Asian Pacific America is a constructed community -- but one that seems to have achieved, in the last thirty years, a kind of cohesion. The APA arts community seems to draw from this cohesion to form a distinct communal entity.

  • Through what modes has this cohesion been achieved? To what extent have pan-ethnic and ethnic-focused community arts organizations facilitated the construction of this "pan-ethnicity"?
  • To what extent and in which circumstances does the APA arts community function as a single community or identity?
  • What is the difference between a "pan-ethnicity" and an ethnicity? What effect might these differences have on how we understand ourselves to be Asian Pacific American artists?
  • What hierarchies remain between APA ethnicities within our arts organizations?

Focus

How do art and culture contribute to an understanding of these issues? To what extent are artistic and cultural projects/organizations related to the development of APA pan-ethnicity?

  • How do APA artists use their cultural background in their artwork? Are traditional cultural forms still alive among artists in our generation or have they devolved into stereotypes to use or break?
  • Do APA artists connect better with the traditional artistic forms of their own ethnicities, or do they feel entitled to the forms of all APA ethnicities (e.g.: A Nikkei artist using Chinese dragon images, A Chinese American playing the sitar, etc.)?
  • Who collaborates across APA ethnicities, why and how? Is there some sort of artistic and cultural sense made by uniting different traditional Asian ethnic art forms? Or is it a shotgun marriage, with politics holding the weapon?
  • To what extent does form contribute to the work? Does work discussing an APA identity require forms from APA traditions? Is work by an APA artist presented in a community context necessarily "APA art" even if it follows no traditional forms nor deals with community issues?
see schedule

 

Workshops

2:45 - 3:45 PM

Speak from the Heart: Effective Public Speaking
Public Speaking Workshop
Facilitated by Christopher Wong

Surveys have shown that some people fear public speaking more than death. Especially as Asian Americans, our stereotypical image is that we are docile, quiet and obedient. Effective public speaking helps you stand up with confidence so you can speak from your heart and influence those around you. Christopher Wong will teach the basics of effective public speaking in this interactive workshop.

4:00 - 5:30 PM

Byte Me! Fetishes, Rants & New APA Voices Online
Open Panel Discussion
Moderated by Annie Koh (www.crankygirls.com)

Panelists: Ha Le Cao (How Now Brown Cow), Mimi Nguyen (worsethanqueer.com), Jeff Ow (flowerdrumsong.com), Phillina Sun (Musings of an Orangepeeler), Kristina Wong (bigbadchinesemama.com), and others. Asian Americans are currently the most wired ethnicity and the number of Asian Americans establishing personal-public zines or journals grows every day.

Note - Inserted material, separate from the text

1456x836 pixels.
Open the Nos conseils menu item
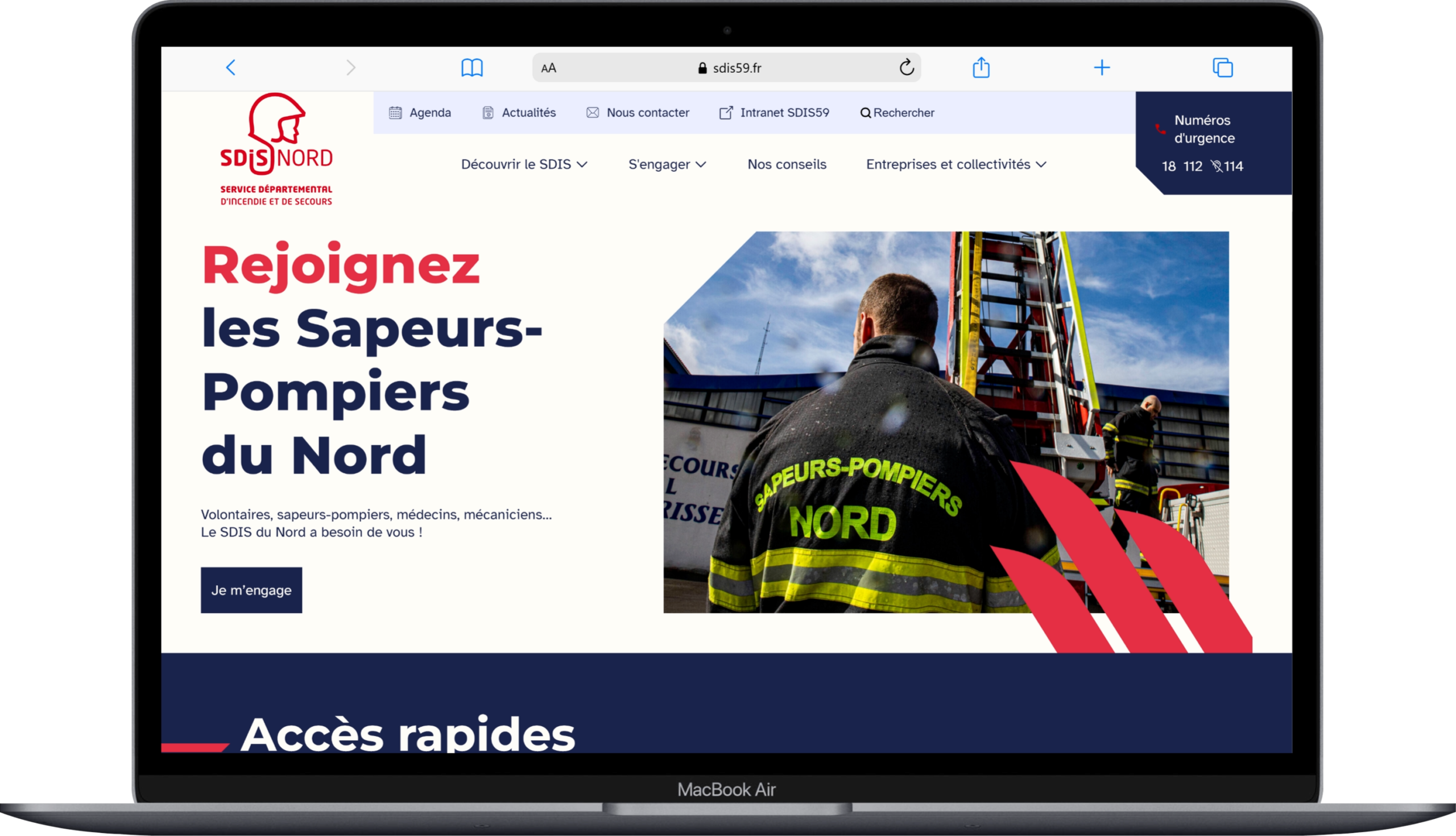coord(787,165)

What does this mean for a community ignored in American history books, and tokenized in the media, and fetishized in mainstream imagination? Specifically, How does the internet build an audience for a multiplicity of Asian American voices and avoid the Joy Luck Club syndrome? ("Oh, now I understand your kind!")

5:30 - 7:00 PM

The Next Movement
Performance Workshop
Facilitated by Anita de Asis

Combining word, movement, theatre, multi-media, kulintang, hip hop, blues, jazz and martial arts - Anita de Asis brings talented artists together to make people's art for people's power. She believes art and culture are tools for social change and weapons against oppression. In this very interactive workshop participants of all artistic levels and backgrounds will discuss and then use spoken word, movement and dance to create a performance piece that deals with the legacy of resistance in the Asian Pacific Islander communities. This piece will then be performed on the spot at APAture!